Ten eerste heeft Vera hem aangesproken op zijn houding, die ze te negatief zou vinden. Maarten vindt dit een zeer onterecht verwijt. Maarten heeft een paar keer in de teamvergadering naar voren gebracht dat zijn taaklast te hoog is en dat graag zou willen dat de taken iets anders verdeeld worden. Maar hij doet dit naar zijn oprechte overtuiging echt niet om negatief te doen. Hij wil een reëel probleem dat hij ziet op de agenda zetten.

Je zegt ‘ja’ maar je voelt weerstand

Ten tweede heeft Vera hem in hun laatste gesprek op dwingende toon een lijstje met doelen meegegeven, met bij ieder doel een datum waarop het doel behaald moest zijn. Bovendien moest hij hij dit lijstje ondertekenen. ‘s Avonds thuis praatte Maarten erover met zijn vriendin. Hij legde uit dat hij behoorlijk pissig was over de gang van zaken. Hij zei: “Je zegt ‘ja’ maar je voelt weerstand.” Het feit dat hij het lijstje met taken kreeg en vooral dat hij dit moest ondertekenen ziet hij eigenlijk als een motie van wantrouwen. “Denkt ze dat ik anders niet gemotiveerd ben om mijn werk goed te doen, of zo?”

Stel je niet zo aan!

Ten derde zei Vera hem laatst, toen hij zei dat hij geen tijd had voor een bepaalde taak: “Stel je niet zo aan! Je moet het gewoon doen. Punt uit.” Maarten moest moeite doen om zijn woede niet ter plekke te laten blijken.

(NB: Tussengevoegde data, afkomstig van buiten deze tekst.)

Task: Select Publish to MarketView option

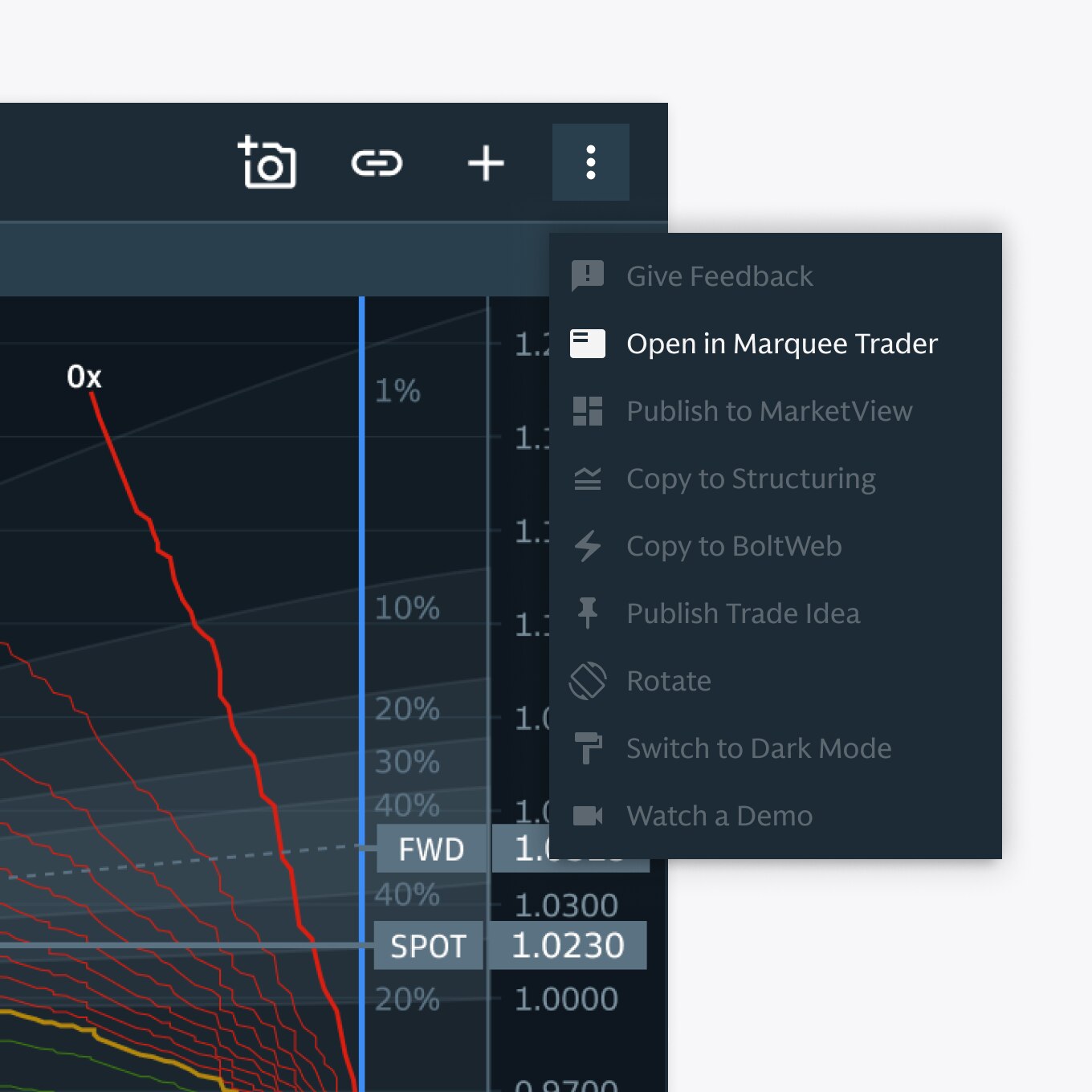Action: pyautogui.click(x=768, y=411)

Ik word gek van die complimentjes

Met diverse collega’s heeft Maarten in de pauze gesprekjes gehad en hierin zijn ergernis geuit. Onderling hebben de teamleden gemerkt dat Vera af en toe ‘poeslief’ doet en veel met complimentjes strooit. Een collega van Maarten, Frederiek, zegt: “Ik word gek van die complimentjes. Het komt zo manipulatief en ongemeend over. Ik hoef echt niet iedere keer een complimentje als ik een mailtje stuur. Heeft ze zulke lage verwachtingen van me? Dat ze zelfs het sturen van een mailtje al “heel goed” vindt? Ze doet het in die gesprekken ook. Eerst even slijmen en vervolgens krijg je een bak verwijten over je heen.” Ze steekt haar tong uit haar mond en maakt een gebaar alsof ze moet overgeven.

Overleven

Maarten weet niet goed wat hij met de situatie aan moet. Ontslag nemen ziet hij, vanwege zijn persoonlijke omstandigheden, niet als een goede optie. Hij is blij dat hij Vera vanwege hun roosters twee dagen van de week niet tegenkomt. De overige drie dagen probeert hij haar maar zoveel mogelijk uit de buurt te blijven. Ook heeft hij al cynisch opgemerkt tegen zijn collega: “Als het me al te gortig wordt ga ik me gewoon af en toe ziek melden. Anyway, ik moet het maar proberen te overleven.”

 

Binnenkort volgt deel 3

Wat vind je van dit artikel?
  • Interessant (1)
  • Bruikbaar (1)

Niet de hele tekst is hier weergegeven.